Aim:
Please arrange the records below as a numbered list, leaving out blank lines and pictures.

Supplied information:
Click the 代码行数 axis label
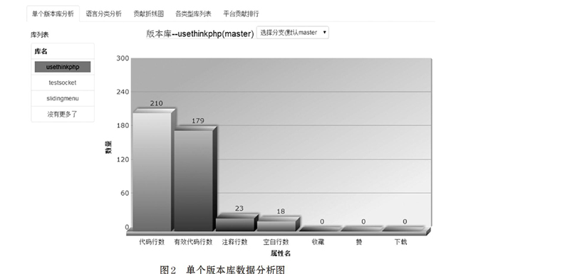570x274 pixels. click(x=152, y=242)
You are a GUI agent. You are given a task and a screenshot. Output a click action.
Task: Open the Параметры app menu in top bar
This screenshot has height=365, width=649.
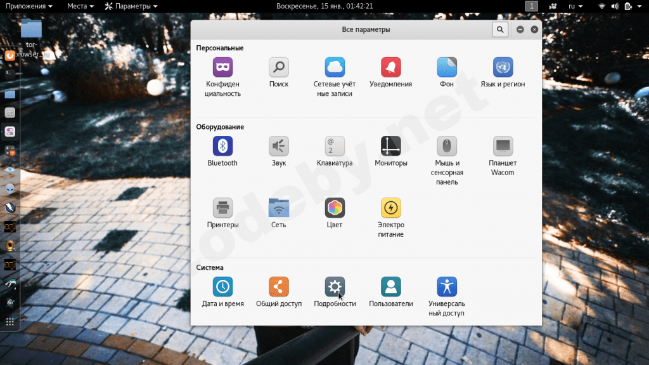pyautogui.click(x=131, y=6)

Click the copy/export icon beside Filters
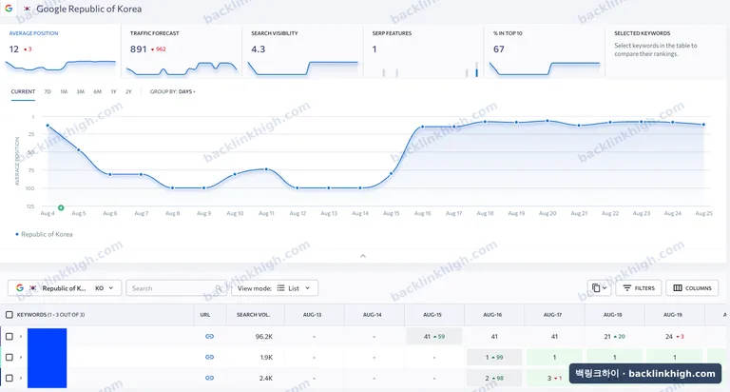(599, 288)
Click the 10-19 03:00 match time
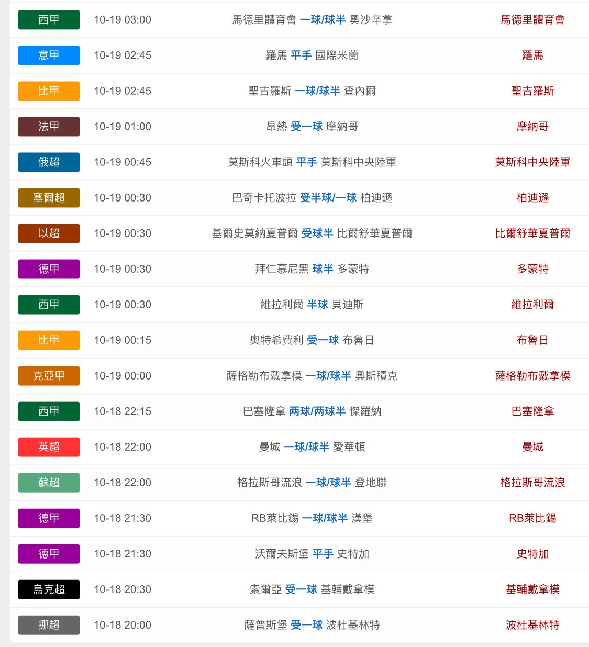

Response to this task:
1. Click the 代码行数 axis label
2. 570x274 pixels. click(x=152, y=242)
3. You are a GUI agent. You are given a task and a screenshot. Output a click action.
4. Task: Open the Параметры app menu in top bar
5. This screenshot has height=365, width=649.
6. pyautogui.click(x=131, y=6)
7. Click the copy/export icon beside Filters
8. (599, 288)
9. Click the 10-19 03:00 match time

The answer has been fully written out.